DESCRIPTION OF THE TASK:
Please transcribe exactly, and only, the lines of the data below between the line holding "サイトマップ (57, 1695)" and the line holding "オリジナル家具 (64, 1901)", inclusive.
================
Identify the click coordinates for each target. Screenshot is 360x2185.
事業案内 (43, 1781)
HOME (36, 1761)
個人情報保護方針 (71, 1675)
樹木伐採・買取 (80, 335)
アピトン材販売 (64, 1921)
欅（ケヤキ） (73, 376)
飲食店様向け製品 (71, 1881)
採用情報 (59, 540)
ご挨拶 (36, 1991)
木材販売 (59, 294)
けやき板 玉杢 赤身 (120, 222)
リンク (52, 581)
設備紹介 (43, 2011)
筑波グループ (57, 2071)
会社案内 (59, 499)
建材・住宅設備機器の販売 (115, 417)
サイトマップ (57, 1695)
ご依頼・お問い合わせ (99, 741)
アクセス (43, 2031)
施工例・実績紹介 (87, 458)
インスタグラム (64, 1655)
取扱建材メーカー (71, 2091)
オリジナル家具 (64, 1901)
================
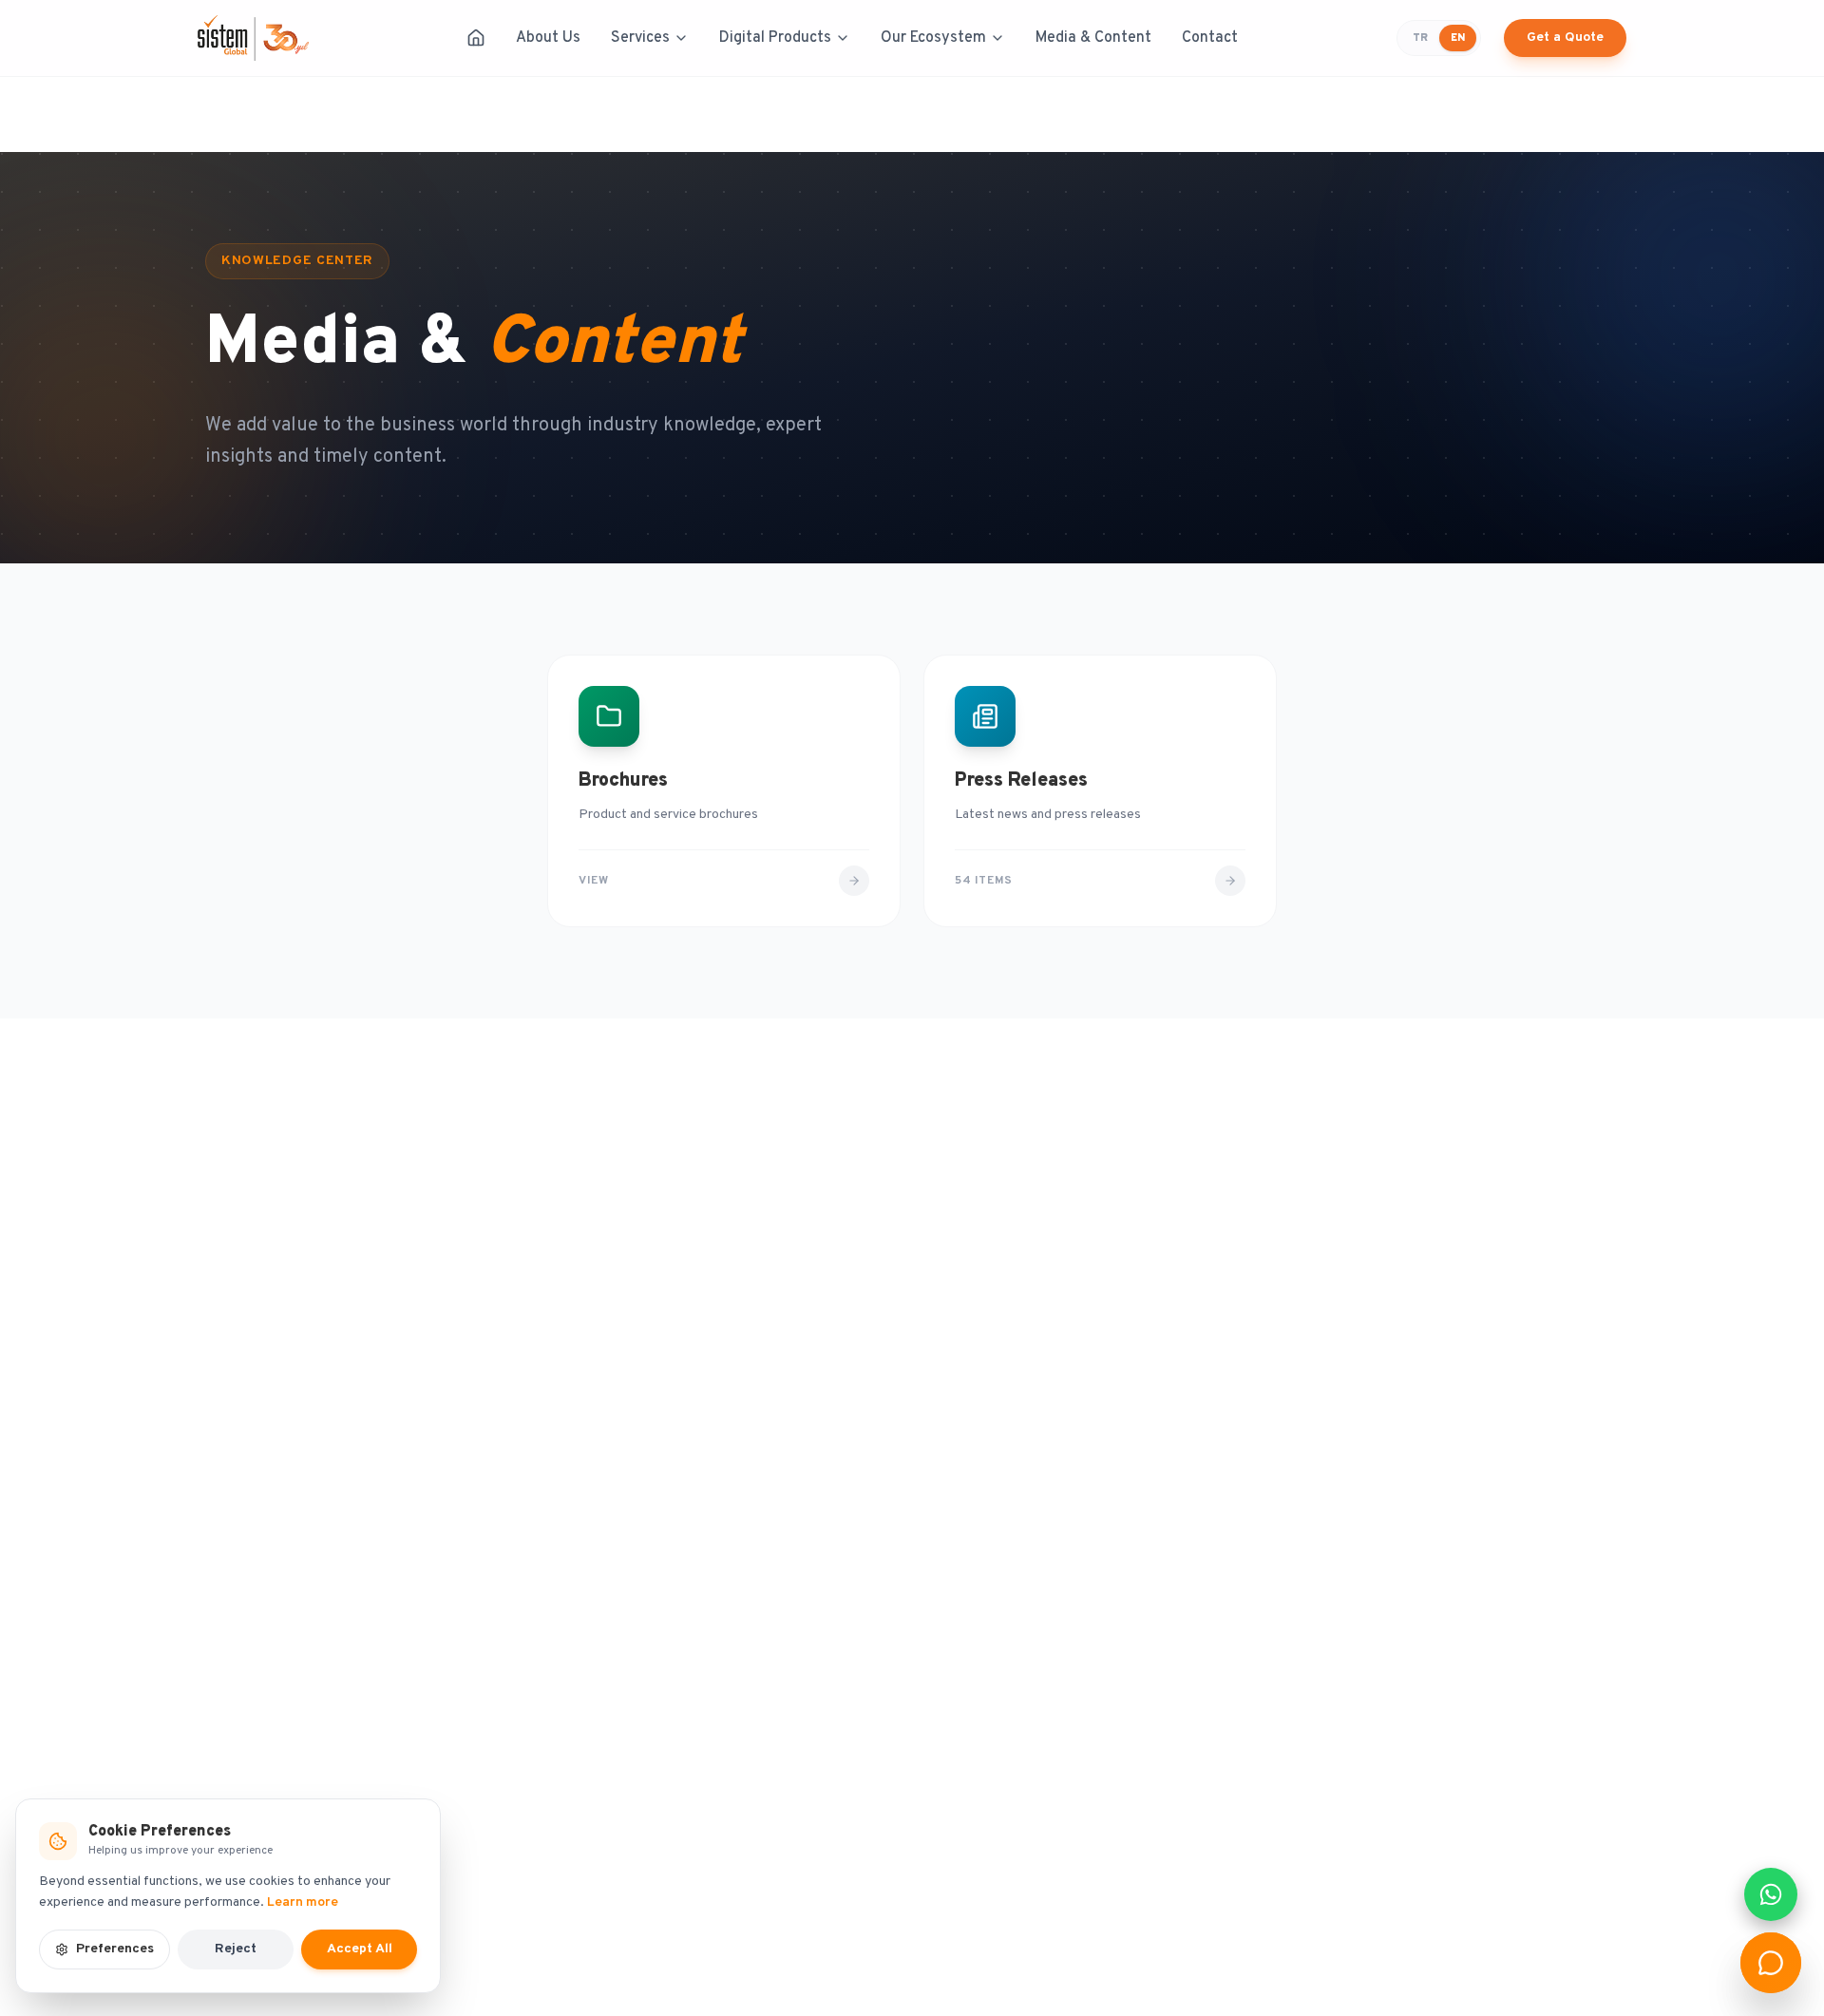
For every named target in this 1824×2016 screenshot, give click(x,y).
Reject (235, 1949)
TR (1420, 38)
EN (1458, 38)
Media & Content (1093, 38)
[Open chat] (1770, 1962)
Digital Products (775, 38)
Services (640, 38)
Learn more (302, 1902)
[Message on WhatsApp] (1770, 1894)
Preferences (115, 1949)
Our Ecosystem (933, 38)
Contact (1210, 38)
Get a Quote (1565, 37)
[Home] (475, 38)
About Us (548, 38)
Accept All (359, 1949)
================
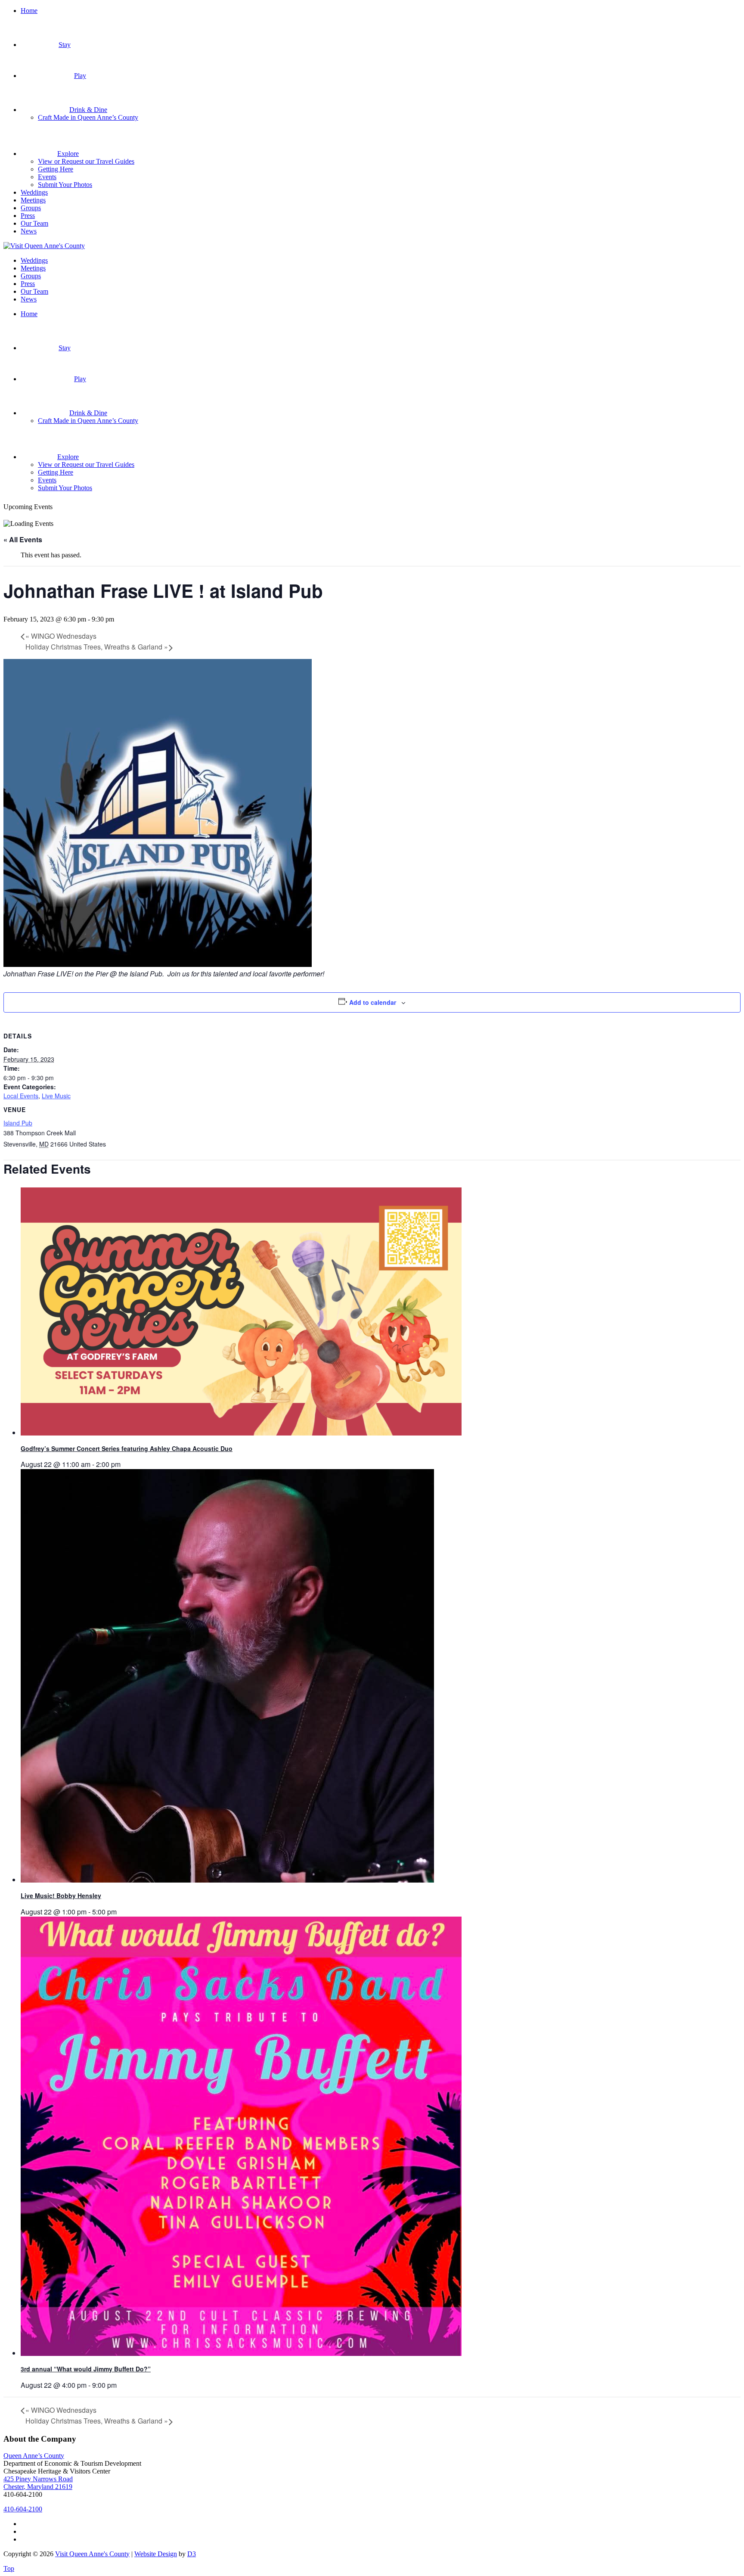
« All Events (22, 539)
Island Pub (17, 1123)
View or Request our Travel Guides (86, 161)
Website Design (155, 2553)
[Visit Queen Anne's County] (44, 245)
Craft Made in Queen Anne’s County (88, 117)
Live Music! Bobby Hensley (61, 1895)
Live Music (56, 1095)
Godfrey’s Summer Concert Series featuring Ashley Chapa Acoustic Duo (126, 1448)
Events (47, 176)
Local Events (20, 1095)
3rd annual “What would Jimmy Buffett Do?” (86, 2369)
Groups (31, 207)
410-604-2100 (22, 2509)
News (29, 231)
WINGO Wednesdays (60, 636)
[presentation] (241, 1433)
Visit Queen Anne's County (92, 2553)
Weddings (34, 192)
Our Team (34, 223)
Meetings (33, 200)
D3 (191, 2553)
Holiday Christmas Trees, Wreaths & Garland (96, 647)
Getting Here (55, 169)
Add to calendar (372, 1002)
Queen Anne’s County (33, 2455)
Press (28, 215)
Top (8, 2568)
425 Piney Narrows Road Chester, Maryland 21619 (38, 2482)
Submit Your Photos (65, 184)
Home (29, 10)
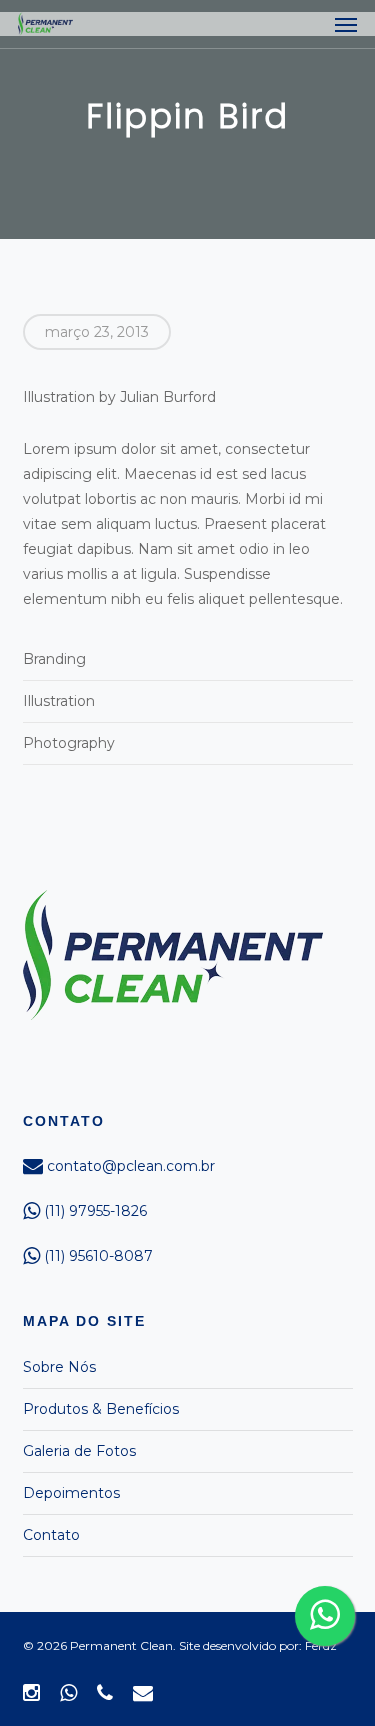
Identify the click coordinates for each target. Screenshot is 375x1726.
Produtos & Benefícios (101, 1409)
================
ANSWER BOX:
サイトマップ (57, 1695)
ご依頼・お問い合わせ (99, 741)
アクセス (43, 2031)
施工例・実績紹介 (87, 458)
インスタグラム (64, 1655)
取扱建材メーカー (71, 2091)
オリジナル家具 (64, 1901)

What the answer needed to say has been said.